Put the data below into a Markdown table with the columns Row and Line, starting with the line that contains "Where should I" and going on through the end of the data, with blank lines skipped. Leave the pictures out of the table.

------

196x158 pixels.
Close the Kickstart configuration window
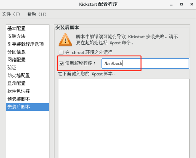tap(192, 4)
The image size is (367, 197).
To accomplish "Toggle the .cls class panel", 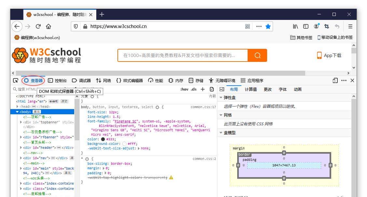I will [x=194, y=89].
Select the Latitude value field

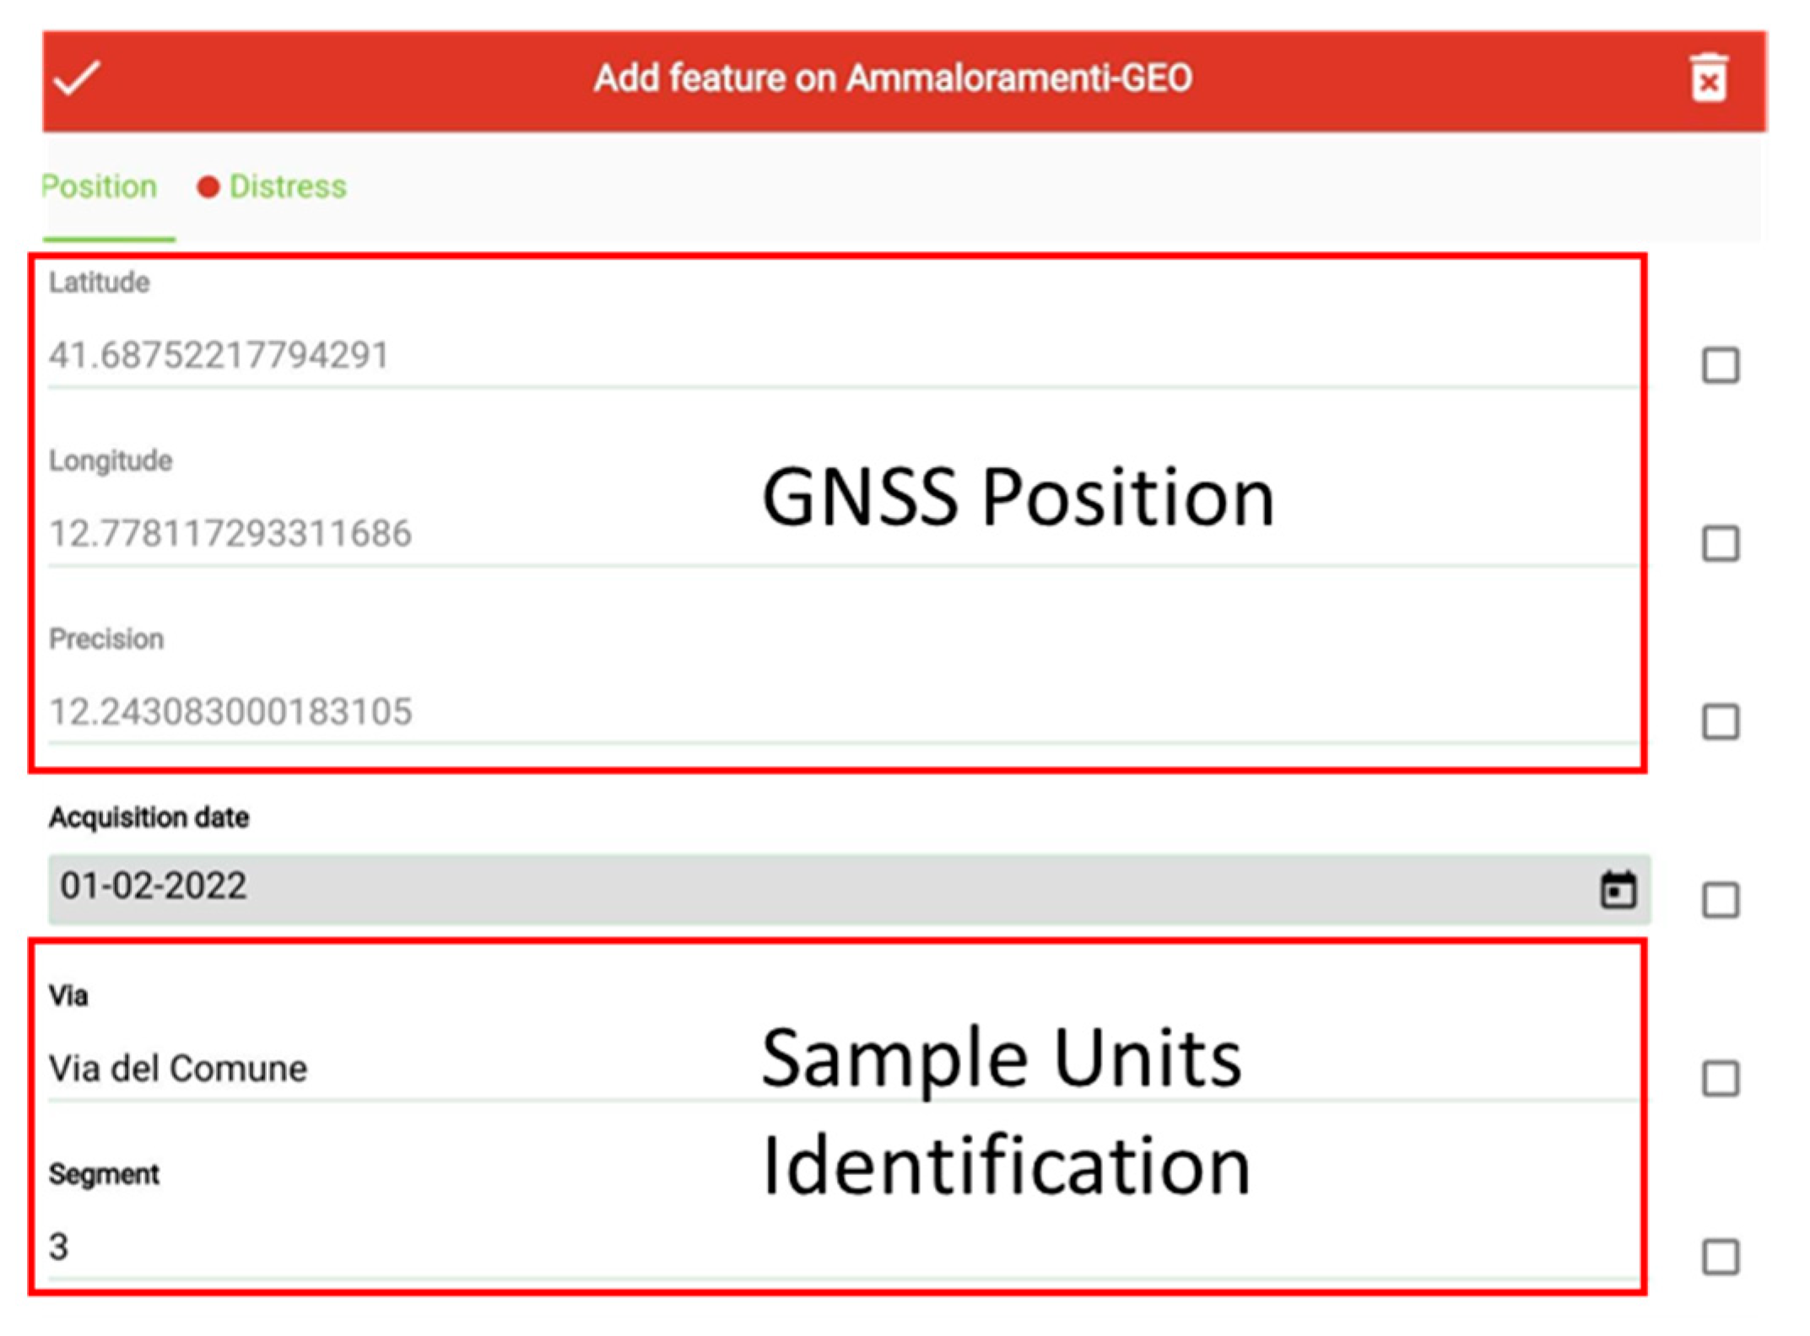(422, 355)
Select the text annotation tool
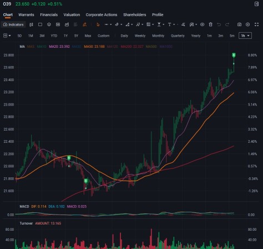Viewport: 263px width, 249px height. (169, 24)
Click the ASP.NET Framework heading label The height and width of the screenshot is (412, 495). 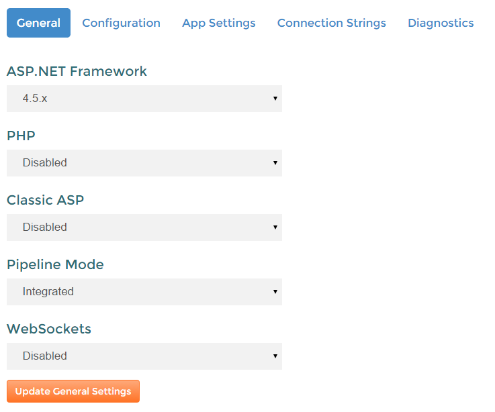(x=77, y=71)
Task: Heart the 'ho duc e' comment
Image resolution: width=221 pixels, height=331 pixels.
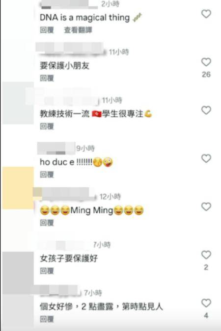Action: (x=206, y=158)
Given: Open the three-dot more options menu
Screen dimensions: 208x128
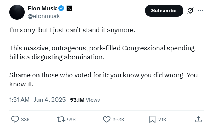Looking at the screenshot, I should 200,11.
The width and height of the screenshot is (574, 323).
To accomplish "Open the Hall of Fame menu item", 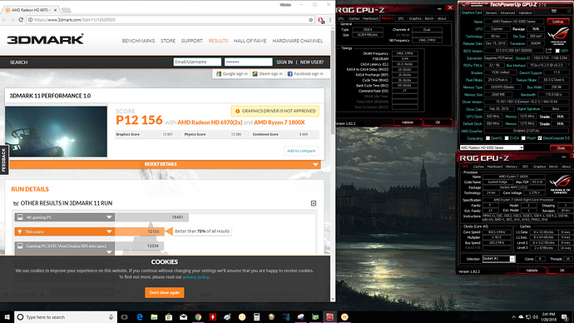I will click(250, 41).
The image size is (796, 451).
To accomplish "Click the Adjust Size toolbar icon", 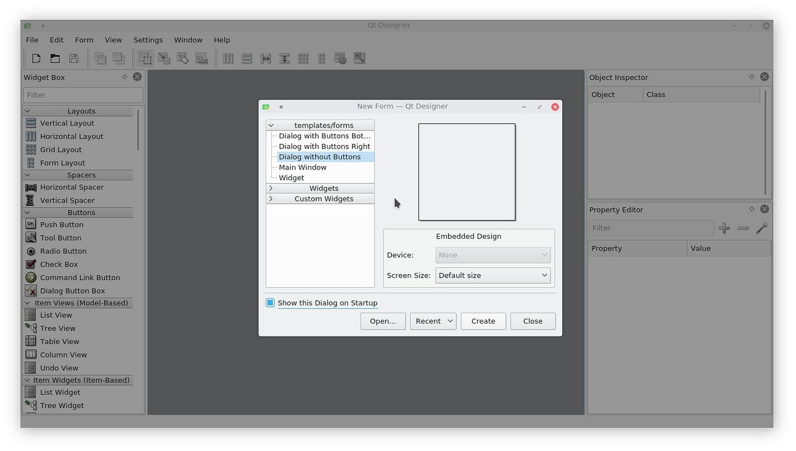I will point(359,58).
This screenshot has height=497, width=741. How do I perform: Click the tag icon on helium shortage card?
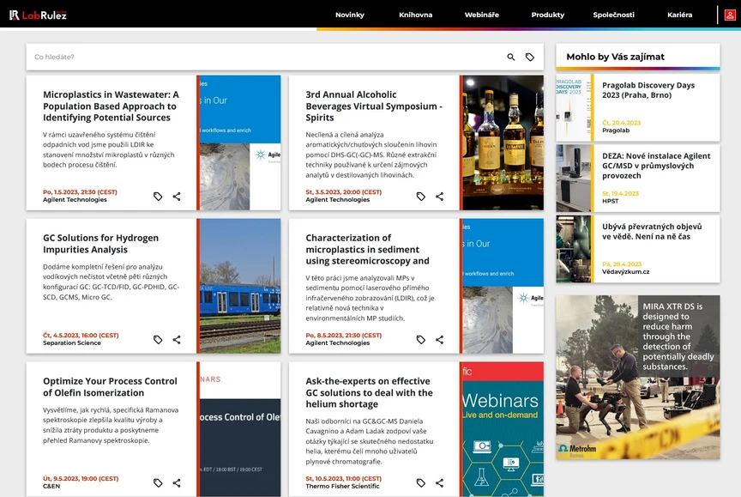[x=419, y=482]
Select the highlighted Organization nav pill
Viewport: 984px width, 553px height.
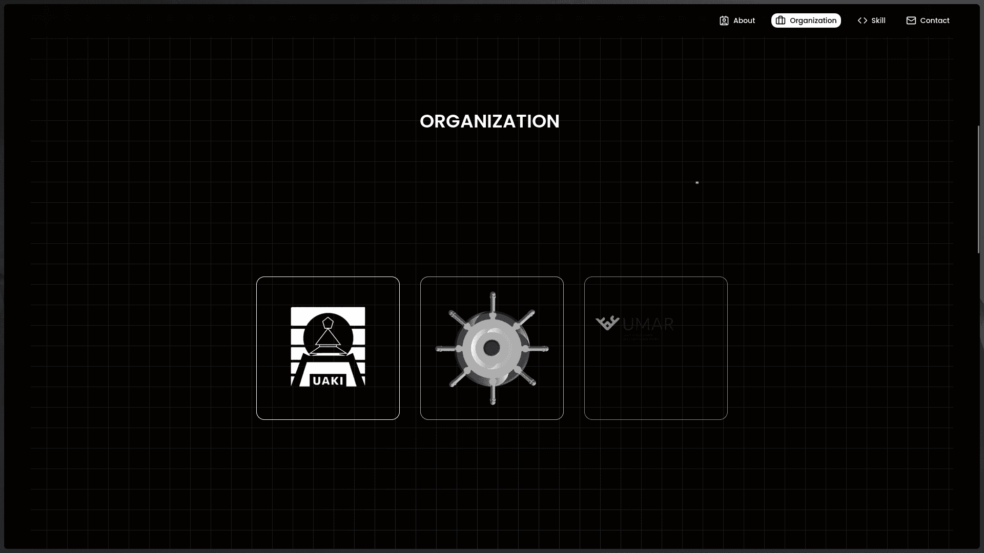[x=806, y=20]
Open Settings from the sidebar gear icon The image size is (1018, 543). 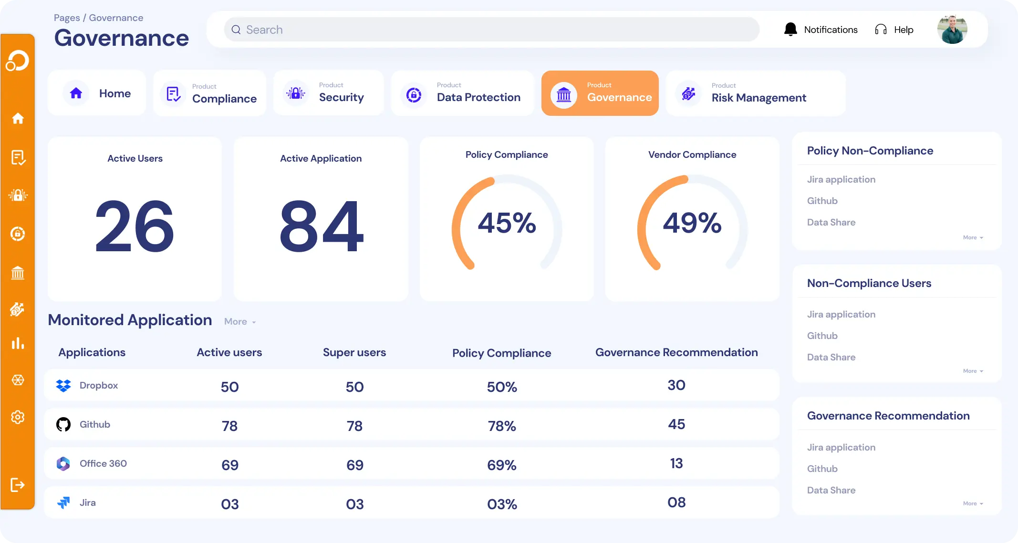coord(18,417)

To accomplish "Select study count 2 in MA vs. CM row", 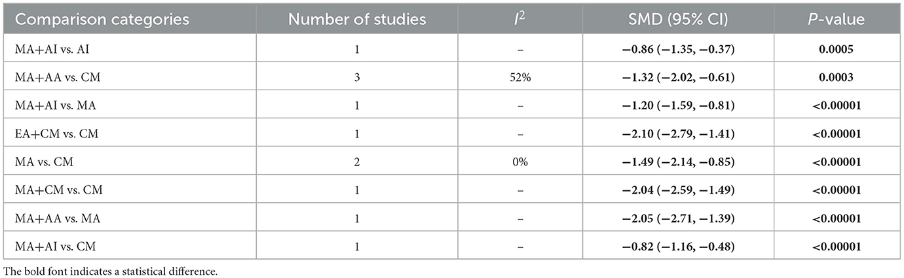I will point(358,162).
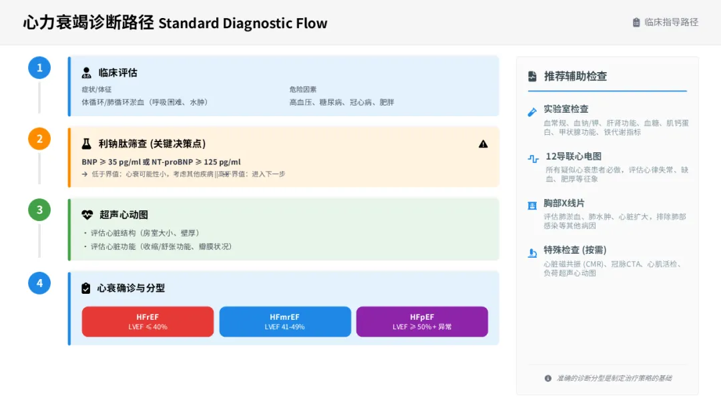Select the red HFrEF classification card
The width and height of the screenshot is (721, 406).
point(148,322)
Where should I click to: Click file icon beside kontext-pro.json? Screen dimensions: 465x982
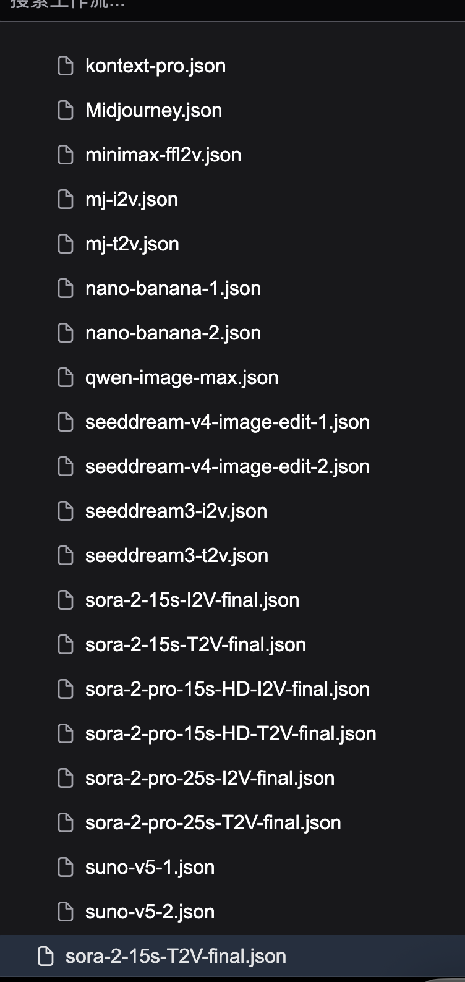point(66,66)
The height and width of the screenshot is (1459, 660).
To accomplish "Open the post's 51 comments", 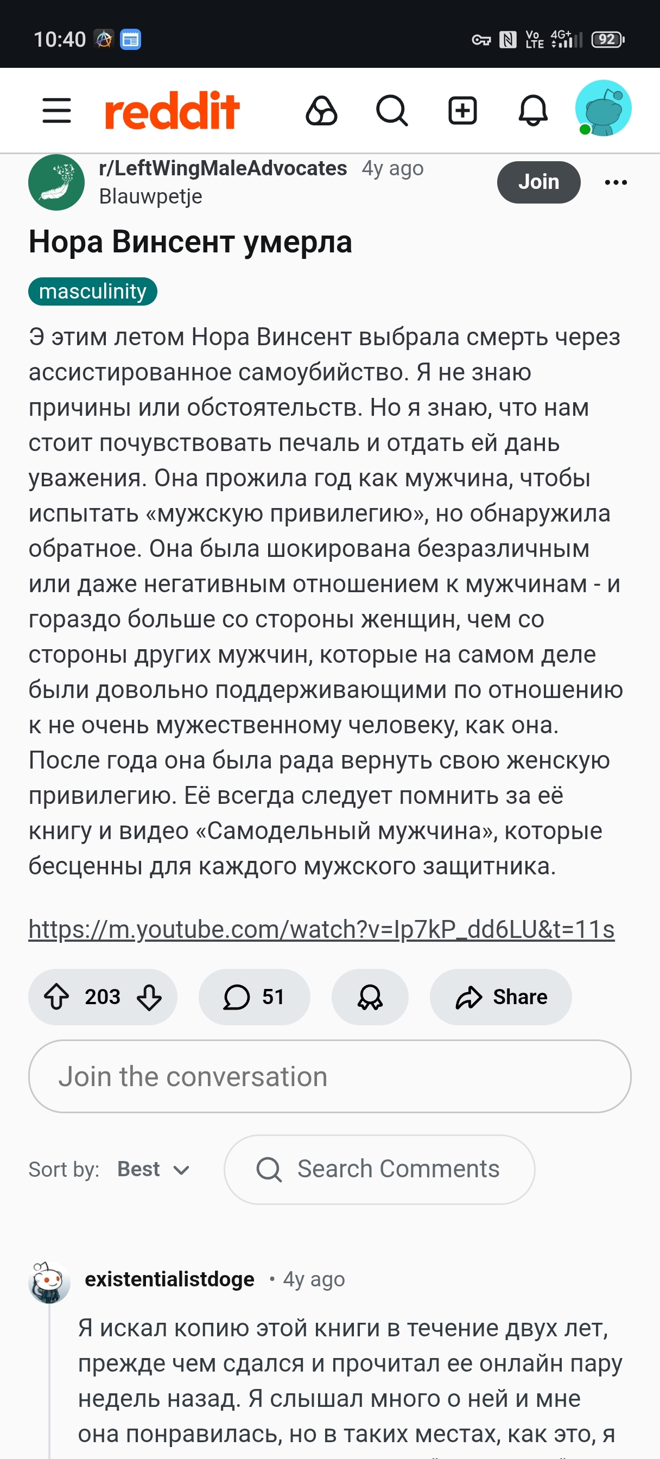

------

▸ **Completed exercise**:
| Row | Line |
|---|---|
| 1 | Where should I click to: Click file icon beside kontext-pro.json? Screen dimensions: 465x982 |
| 2 | point(66,66) |
| 3 | The height and width of the screenshot is (1459, 660). |
| 4 | To accomplish "Open the post's 51 comments",  |